Exercise data:
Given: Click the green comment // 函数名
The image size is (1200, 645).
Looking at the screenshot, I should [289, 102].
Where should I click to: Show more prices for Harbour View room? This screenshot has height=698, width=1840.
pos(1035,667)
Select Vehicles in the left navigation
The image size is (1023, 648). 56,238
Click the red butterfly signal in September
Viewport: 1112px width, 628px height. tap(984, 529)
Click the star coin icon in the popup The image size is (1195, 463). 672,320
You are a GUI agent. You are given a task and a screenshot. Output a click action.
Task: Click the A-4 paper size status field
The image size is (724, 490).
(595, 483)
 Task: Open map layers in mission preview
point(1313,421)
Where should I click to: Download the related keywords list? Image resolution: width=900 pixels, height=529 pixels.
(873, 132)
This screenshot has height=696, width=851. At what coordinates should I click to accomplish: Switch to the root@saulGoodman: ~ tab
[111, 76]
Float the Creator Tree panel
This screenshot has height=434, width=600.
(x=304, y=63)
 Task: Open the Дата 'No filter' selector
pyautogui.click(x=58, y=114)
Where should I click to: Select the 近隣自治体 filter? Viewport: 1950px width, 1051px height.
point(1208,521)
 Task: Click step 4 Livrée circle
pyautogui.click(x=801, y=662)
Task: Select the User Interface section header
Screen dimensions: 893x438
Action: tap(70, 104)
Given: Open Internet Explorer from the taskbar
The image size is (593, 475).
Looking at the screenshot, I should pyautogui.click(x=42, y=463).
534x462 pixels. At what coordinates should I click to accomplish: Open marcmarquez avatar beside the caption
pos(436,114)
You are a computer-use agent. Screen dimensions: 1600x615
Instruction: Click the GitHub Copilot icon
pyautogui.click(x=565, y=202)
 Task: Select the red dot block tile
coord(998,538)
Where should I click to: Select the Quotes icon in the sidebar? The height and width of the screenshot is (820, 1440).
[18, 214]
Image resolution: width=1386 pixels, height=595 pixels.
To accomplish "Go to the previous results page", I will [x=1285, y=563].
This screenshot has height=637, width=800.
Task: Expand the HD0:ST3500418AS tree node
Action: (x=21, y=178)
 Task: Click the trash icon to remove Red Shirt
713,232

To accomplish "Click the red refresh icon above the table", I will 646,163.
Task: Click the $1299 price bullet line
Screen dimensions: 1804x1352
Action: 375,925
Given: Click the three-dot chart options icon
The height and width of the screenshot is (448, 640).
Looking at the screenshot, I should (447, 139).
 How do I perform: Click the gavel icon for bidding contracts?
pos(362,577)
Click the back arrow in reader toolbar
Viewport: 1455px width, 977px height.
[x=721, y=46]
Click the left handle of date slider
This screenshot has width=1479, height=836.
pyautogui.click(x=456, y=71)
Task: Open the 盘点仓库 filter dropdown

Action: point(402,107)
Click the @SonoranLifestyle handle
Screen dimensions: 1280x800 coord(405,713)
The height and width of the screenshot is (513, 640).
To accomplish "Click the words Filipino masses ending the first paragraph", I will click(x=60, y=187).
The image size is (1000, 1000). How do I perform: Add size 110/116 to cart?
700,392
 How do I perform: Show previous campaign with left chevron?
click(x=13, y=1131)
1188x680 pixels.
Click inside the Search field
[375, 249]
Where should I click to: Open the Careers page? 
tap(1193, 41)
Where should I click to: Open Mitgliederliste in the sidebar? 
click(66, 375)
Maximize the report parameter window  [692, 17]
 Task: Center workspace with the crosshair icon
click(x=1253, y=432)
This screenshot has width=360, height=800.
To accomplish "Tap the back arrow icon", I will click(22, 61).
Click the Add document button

Your task: Copy each line from the records above that includes the string "agent".

Solution for this task:
You are a GUI agent. You are given a task and a screenshot. Output a click action.
You are a computer-use agent. Screen dimensions: 1600x615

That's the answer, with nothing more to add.